Though no less than 74 years have elapsed since the Mahatma was slain, the country generally tried to see its public affairs only in the light of the moral and ethical standards of a high order as set by him. This it may still be doing but with a lesser degree or sadly not with the same resolve or steadfastness as was the case, say, about a decade ago.
The question then is, what reasons underlie such a turnaround? Though this kind of thinking is recent, it clouds not only Gandhi or his profound role in shaping what the country is today but also his principles, concepts, and deeply philosophical view of things.

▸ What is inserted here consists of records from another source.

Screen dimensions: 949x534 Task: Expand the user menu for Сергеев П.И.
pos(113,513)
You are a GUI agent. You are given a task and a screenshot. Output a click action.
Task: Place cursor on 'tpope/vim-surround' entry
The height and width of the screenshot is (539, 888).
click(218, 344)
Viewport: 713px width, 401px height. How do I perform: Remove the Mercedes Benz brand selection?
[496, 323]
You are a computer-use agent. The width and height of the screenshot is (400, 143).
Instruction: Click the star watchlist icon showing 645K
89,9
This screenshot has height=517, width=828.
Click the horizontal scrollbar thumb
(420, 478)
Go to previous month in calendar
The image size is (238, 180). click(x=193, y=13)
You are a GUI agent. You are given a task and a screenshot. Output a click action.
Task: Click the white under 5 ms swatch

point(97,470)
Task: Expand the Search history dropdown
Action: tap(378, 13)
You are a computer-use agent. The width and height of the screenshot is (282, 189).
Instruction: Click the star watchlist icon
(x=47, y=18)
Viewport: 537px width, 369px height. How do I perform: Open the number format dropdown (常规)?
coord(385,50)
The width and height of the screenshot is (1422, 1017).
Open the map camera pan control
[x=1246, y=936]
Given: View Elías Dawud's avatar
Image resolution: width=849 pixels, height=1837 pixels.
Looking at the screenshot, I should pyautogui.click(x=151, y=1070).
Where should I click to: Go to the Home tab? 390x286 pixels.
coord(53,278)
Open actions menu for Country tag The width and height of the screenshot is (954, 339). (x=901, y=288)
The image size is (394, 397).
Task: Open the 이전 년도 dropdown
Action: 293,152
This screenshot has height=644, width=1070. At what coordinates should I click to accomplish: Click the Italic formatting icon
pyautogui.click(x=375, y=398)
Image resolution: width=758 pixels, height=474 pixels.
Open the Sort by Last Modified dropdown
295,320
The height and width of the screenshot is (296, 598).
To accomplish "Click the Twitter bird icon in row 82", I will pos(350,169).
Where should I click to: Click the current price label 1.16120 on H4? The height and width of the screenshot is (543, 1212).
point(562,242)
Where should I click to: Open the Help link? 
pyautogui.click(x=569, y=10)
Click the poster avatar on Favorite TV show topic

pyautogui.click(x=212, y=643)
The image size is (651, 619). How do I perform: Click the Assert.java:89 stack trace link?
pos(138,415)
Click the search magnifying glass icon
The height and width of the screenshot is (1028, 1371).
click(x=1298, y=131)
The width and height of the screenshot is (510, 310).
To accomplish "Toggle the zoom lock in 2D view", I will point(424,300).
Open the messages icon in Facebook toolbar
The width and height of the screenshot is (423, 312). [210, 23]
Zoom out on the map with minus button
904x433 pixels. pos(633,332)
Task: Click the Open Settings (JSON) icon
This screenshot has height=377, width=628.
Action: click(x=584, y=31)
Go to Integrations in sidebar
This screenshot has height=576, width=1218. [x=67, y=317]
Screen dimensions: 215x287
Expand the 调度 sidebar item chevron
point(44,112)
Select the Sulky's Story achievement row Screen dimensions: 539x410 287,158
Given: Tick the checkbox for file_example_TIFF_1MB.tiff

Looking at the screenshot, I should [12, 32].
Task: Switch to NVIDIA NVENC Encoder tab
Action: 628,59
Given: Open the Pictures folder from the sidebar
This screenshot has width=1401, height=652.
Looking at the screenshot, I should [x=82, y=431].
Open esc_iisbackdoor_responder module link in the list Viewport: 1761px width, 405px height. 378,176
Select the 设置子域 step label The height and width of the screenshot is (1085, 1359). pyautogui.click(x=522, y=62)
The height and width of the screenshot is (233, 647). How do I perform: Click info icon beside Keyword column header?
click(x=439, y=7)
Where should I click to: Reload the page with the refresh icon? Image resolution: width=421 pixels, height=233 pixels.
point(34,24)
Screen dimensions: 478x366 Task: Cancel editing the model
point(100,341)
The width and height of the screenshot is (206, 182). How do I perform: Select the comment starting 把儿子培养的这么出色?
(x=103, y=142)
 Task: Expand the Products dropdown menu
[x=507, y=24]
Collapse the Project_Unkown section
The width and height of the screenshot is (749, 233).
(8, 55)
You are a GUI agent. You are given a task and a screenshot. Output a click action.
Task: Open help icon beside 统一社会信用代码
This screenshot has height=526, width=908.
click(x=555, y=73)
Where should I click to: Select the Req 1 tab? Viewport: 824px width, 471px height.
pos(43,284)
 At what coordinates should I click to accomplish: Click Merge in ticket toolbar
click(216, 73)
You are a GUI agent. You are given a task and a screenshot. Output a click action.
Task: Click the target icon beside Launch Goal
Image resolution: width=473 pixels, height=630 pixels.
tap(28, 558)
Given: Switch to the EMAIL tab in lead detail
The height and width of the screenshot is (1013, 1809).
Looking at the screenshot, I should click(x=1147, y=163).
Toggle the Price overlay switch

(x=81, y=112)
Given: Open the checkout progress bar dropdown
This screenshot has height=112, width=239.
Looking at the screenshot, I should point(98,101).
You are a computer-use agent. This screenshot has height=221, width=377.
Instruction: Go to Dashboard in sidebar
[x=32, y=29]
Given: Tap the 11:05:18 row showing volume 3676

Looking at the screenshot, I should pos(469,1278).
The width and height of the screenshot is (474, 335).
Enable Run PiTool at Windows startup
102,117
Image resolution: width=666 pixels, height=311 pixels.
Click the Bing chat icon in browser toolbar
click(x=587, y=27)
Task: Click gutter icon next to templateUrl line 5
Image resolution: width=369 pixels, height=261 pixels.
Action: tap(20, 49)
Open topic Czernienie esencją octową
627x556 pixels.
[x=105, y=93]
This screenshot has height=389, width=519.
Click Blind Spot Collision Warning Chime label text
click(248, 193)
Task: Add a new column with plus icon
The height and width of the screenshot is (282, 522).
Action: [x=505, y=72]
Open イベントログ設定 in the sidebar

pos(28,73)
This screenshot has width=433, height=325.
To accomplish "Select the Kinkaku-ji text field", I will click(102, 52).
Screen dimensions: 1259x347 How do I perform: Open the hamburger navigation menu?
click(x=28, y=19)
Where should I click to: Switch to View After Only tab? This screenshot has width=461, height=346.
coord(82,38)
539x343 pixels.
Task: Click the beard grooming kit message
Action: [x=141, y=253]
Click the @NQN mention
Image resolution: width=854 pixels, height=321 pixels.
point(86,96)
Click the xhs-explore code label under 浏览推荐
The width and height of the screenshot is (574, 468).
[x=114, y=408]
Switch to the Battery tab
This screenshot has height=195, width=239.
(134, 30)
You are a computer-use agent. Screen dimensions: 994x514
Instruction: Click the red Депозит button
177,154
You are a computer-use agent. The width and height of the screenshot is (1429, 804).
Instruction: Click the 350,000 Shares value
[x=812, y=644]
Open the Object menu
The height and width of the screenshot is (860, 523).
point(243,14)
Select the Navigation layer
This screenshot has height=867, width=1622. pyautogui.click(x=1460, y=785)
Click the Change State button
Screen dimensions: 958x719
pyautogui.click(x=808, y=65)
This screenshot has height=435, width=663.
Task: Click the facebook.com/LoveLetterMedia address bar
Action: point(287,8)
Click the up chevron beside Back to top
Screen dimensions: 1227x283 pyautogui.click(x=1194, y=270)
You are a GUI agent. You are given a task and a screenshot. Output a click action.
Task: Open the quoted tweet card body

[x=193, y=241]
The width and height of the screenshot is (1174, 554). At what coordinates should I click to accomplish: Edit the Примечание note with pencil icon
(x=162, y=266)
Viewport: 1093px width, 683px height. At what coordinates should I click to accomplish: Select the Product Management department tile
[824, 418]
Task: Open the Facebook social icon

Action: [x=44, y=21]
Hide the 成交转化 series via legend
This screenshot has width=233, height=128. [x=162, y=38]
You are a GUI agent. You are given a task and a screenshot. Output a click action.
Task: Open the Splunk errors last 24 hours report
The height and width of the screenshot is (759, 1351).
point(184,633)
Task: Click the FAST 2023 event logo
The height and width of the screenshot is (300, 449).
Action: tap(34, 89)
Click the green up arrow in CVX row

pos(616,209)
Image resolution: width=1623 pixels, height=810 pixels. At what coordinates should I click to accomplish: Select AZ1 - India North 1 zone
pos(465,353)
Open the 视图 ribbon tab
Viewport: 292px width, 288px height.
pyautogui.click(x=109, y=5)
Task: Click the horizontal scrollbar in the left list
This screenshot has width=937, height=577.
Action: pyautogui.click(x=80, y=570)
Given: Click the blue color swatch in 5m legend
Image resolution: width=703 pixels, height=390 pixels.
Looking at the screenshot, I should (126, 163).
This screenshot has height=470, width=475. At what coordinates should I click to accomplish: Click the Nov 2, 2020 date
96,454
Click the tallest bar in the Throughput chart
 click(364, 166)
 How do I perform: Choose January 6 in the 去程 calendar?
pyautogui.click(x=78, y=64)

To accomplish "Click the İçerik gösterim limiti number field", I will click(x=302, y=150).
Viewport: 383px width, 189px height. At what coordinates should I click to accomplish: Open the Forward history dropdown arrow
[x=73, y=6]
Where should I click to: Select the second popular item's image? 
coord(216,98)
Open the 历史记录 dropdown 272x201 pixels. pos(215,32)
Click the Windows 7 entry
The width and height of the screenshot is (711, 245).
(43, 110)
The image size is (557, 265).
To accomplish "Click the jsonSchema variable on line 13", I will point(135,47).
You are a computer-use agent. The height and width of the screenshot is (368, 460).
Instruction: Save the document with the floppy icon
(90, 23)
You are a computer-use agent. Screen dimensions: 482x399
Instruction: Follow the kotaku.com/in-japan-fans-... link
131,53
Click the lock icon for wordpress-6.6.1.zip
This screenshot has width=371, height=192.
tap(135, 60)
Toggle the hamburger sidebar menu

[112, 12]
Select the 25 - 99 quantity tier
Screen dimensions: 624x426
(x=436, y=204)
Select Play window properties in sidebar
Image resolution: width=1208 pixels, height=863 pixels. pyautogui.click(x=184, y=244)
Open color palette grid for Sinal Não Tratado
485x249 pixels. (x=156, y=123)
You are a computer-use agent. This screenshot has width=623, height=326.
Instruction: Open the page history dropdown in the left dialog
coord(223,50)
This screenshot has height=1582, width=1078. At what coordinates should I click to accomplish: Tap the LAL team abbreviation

Not just Gandhiji’s murder but the hurt caused by any crime, for that matter, is supposed to go beyond the victim and affect the entire society as well. But the hurt, pain, and anguish that transcended from individuals to family to society in the case of Gandhiji’s assassination still lingers. And, his loss is not that of a mere individual or leader but that of the moral compass of a nation, too. More so, since this had and still has the potential to throw the country and society asunder.
There are quite a few signs of this happening now when the country is, in many respects, rather better off than it was in Gandhi’s times. Like most people in pre-independent India, Gandhi too tried to look vulnerable. Perhaps, this was in a bid by Gandhiji to get on the same plane as most of his compatriots. The fact that he was shot dead proves that he was, indeed, unsuspectingly vulnerable while his slayers were not without a plan.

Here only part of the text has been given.